Après l’âge de cinquante ans, un homme sur cinq est victime d’une fracture liée à l’ostéoporose.
En se promenant sur une plage, Jacky, âgé de 71 ans, glisse sur des algues, tombe de toute sa hauteur et se fracture deux côtes. On lui dit qu’il n’a pas eu de chance. Vraiment? Pour le Pr Béatrice Bouvard, rhumatologue au CHU d’Angers, corédactrice des recommandations nationales de traitement de l’ostéoporose chez l’homme, « ce n’est pas simplement une histoire de malchance. Tout le monde ne se fait pas de fracture en tombant de sa hauteur même après 70 ans, cela mérite des investigations ». L’ostéoporose menace, et d’ailleurs, il n’y a pas forcément besoin de tomber: les fractures vertébrales ostéoporotiques peuvent survenir en soulevant un pot de fleurs, voire spontanément.
L’os est un tissu vivant qui se remodèle continuellement avec, normalement, un équilibre entre la destruction et la formation osseuse. Mais s’il y a trop de destructions ou pas assez de constructions, cela conduit à une fragilité osseuse anormale: l’ostéoporose. Cataloguée comme étant la maladie des femmes ménopausées, elle touche pourtant aussi les hommes surtout après quatre-vingt-dix ans. Comme le rappelle le Pr Bouvard, « 20 % des hommes auront une fracture ostéoporotique après 50 ans, et avec le vieillissement de la population, le nombre d’hommes concernés ne va cesser d’augmenter ».
« Instaurer un traitement spécifique »
L’ostéoporose masculine n’a donc rien d’exceptionnel, mais elle est très peu diagnostiquée, et encore moins bien prise en charge que dans les cas féminins: 95 % des hommes hospitalisés pour une fracture ostéoporotique ne reçoivent pas un traitement adapté à leur ostéoporose dans l’année qui suit leur hospitalisation, alors que les conséquences sont redoutables avec un risque élevé de récidive de fracture ostéoporotique, d’altération de la qualité de vie, et un risque augmenté de décès notamment après une fracture de hanche. « Un quart des hospitalisations pour fracture de hanche surviennent chez les hommes. Or, après une hospitalisation pour ce problème, 20 % vont décéder dans l’année qui suit », confirme le Pr Bouvard.

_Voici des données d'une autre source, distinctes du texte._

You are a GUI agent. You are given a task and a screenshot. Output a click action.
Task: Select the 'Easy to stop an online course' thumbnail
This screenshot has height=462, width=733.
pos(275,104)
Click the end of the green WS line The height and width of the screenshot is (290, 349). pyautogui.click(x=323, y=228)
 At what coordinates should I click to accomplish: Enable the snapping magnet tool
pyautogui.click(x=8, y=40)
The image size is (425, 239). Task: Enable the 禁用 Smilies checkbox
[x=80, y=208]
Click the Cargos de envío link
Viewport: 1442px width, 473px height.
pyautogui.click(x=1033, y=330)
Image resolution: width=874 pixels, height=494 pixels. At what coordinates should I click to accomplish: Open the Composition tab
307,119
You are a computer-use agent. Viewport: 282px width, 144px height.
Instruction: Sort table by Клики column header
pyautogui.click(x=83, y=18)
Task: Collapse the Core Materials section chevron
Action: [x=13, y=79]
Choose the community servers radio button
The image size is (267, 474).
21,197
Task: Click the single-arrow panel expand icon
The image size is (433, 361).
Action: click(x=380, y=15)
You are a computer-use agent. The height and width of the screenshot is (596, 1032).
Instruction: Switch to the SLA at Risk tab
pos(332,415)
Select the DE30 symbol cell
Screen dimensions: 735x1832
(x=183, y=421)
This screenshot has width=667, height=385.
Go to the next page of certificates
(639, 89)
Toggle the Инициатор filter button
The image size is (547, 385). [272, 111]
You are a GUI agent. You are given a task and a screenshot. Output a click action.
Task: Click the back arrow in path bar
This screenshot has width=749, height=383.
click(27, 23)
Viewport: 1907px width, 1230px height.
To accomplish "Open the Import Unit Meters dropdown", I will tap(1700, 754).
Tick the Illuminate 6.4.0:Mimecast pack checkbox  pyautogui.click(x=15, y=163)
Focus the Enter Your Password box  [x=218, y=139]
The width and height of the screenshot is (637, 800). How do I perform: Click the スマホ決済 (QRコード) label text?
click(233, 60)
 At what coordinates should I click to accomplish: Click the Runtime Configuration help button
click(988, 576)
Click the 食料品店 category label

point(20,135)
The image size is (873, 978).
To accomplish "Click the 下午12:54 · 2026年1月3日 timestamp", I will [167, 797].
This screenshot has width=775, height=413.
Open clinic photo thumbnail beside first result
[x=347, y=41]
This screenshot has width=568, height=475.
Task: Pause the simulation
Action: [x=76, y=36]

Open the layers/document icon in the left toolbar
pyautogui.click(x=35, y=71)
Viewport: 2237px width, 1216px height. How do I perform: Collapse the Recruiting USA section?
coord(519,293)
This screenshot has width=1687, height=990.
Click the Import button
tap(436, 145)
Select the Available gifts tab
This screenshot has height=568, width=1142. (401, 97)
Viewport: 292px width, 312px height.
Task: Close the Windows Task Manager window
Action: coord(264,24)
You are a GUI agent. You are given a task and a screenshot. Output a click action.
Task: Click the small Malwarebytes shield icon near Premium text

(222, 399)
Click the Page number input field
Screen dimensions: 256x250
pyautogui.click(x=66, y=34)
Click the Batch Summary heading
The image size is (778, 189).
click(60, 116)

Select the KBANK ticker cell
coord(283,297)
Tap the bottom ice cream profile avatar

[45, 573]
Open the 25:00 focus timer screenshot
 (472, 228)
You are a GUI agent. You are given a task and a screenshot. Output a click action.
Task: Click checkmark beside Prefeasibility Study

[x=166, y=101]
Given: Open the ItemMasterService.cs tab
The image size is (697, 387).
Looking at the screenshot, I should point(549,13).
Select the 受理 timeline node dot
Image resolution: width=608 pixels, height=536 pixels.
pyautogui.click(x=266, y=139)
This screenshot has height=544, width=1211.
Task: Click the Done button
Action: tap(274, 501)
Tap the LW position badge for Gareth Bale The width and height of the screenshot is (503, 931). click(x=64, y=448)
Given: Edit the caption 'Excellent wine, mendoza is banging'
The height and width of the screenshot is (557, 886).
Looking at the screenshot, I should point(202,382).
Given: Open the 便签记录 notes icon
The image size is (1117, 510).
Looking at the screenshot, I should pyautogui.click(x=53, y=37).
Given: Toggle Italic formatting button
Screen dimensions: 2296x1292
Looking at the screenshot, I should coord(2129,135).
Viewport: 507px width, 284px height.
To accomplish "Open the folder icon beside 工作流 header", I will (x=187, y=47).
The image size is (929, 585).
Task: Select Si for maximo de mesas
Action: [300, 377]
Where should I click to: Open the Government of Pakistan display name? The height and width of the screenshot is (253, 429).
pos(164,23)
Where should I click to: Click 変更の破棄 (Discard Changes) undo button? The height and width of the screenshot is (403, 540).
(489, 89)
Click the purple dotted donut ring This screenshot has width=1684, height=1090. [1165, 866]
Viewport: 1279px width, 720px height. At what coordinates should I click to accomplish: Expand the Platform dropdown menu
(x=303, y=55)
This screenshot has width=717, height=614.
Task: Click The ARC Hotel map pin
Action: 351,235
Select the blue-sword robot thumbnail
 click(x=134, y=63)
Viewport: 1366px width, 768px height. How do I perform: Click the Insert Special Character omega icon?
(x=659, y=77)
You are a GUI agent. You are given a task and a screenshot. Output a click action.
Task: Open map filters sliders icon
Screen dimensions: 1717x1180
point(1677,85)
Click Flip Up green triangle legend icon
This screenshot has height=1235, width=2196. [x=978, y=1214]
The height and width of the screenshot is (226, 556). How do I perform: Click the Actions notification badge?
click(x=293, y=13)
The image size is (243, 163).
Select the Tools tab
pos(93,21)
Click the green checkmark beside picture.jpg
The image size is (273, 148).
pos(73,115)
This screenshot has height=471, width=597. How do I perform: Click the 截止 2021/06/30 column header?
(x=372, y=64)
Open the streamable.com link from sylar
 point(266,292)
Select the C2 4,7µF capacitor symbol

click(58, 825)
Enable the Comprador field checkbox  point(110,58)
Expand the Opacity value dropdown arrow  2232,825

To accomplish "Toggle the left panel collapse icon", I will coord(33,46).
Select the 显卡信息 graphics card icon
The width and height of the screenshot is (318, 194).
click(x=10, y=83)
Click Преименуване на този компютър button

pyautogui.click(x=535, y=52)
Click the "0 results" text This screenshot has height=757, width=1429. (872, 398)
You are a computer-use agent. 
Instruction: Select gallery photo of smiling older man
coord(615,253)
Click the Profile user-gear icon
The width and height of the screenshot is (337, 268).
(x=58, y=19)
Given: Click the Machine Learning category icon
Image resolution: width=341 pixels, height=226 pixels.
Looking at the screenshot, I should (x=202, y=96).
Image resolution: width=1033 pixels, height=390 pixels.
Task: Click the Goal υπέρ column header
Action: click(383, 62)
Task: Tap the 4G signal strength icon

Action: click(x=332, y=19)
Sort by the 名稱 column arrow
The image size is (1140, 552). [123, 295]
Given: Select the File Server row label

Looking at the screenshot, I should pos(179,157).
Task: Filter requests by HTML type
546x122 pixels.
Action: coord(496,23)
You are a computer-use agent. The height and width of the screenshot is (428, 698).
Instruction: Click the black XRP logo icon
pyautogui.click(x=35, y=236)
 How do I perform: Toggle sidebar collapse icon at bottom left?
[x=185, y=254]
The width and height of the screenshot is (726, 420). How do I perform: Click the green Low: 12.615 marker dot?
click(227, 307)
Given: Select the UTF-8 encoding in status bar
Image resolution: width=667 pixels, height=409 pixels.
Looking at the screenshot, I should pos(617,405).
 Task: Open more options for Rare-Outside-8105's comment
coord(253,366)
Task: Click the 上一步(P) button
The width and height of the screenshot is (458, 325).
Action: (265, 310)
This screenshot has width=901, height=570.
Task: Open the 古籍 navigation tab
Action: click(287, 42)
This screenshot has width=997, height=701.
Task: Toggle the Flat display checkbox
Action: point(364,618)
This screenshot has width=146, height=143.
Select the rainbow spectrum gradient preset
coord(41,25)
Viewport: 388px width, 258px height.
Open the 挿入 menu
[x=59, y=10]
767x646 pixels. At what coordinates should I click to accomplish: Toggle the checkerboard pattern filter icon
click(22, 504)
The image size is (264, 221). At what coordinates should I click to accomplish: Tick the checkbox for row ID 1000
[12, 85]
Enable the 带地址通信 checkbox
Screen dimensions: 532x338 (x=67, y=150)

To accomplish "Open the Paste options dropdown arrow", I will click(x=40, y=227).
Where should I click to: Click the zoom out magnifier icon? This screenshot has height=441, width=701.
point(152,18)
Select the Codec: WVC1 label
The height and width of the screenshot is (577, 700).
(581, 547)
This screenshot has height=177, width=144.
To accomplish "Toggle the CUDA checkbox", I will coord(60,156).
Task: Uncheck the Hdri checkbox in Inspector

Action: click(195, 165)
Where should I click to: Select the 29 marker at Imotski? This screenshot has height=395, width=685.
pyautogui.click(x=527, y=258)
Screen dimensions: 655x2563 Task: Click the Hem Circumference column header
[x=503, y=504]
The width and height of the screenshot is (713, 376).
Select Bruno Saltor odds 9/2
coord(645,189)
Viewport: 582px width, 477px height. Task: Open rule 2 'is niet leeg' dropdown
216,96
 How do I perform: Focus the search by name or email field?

Il est donc vraiment important de mieux repérer les hommes les plus à risque: ceux qui ont déjà eu une fracture ostéoporotique, ceux qui ont passé le cap des 70 ans et/ou qui ont une maladie inflammatoire chronique, une intoxication alcoolique, une prise prolongée de cortisone, une sécrétion insuffisante de testostérone, etc. Les hommes traités par hormonothérapie dans le cadre d’un cancer de la prostate sont aussi à haut risque d’ostéoporose. Réaliser une ostéodensitométrie quand existent des facteurs de risque est très important: plus la densité osseuse est basse, plus le risque de fracture augmente.
Le traitement proposé a pour objectif de diminuer le risque de faire (refaire) une fracture. « Si une bonne hygiène de vie avec une activité physique en charge comme la marche, la prévention des chutes, ainsi que des apports suffisants en calcium et en vitamine D sont nécessaires, ces mesures sont insuffisantes pour traiter une ostéoporose. Il faut absolument instaurer un traitement spécifique de cette fragilité osseuse anormale, seul à même de diminuer le risque », conclut le Pr Bouvard.
Traiter au masculin
Hormis le traitement hormonal de la ménopause et le raloxifène – un modulateur des récepteurs aux œstrogènes – qui sont spécifiques au traitement de l’ostéoporose féminine, les autres traitements s’utilisent aussi bien chez les hommes que chez les femmes. Les bisphosphonates et le dénosumab freinent la destruction de l’os. Le tériparatide stimule la formation osseuse.